Reproduce the material below exactly as it appears, from the line containing "This screenshot has height=868, width=1397." through the line containing "pyautogui.click(x=149, y=512)", with both of those lines included. Output nothing outside that span.

§ **Raw data**:
---------------
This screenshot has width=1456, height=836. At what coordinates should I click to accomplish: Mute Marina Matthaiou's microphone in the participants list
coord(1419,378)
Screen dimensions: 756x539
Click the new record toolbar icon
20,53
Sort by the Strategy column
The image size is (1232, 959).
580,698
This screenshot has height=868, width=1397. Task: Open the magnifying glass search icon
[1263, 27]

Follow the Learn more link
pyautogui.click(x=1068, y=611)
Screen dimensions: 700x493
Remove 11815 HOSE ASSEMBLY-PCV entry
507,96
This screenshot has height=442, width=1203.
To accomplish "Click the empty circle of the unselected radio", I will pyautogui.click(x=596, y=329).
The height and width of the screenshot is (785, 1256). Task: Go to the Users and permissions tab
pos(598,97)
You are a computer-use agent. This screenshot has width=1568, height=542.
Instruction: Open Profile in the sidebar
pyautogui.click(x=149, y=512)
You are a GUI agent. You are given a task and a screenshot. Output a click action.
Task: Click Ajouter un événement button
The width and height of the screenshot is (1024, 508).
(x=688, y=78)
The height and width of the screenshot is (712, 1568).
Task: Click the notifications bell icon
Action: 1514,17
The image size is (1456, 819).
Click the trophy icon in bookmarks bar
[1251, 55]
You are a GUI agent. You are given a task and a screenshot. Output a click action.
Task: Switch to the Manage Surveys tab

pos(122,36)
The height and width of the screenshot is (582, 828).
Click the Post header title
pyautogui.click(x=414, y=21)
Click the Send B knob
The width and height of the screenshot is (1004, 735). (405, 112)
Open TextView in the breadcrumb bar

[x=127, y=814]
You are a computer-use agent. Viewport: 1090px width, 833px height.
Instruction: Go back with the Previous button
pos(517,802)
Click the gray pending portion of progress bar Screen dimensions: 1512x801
---------------
§ **Task output**:
This screenshot has height=868, width=1397. Task: Open the magnifying glass search icon
[1263, 27]

Follow the Learn more link
pyautogui.click(x=1068, y=611)
Screen dimensions: 700x493
Remove 11815 HOSE ASSEMBLY-PCV entry
507,96
This screenshot has height=442, width=1203.
To accomplish "Click the empty circle of the unselected radio", I will pyautogui.click(x=596, y=329).
The height and width of the screenshot is (785, 1256). Task: Go to the Users and permissions tab
pos(598,97)
You are a computer-use agent. This screenshot has width=1568, height=542.
Instruction: Open Profile in the sidebar
pyautogui.click(x=149, y=512)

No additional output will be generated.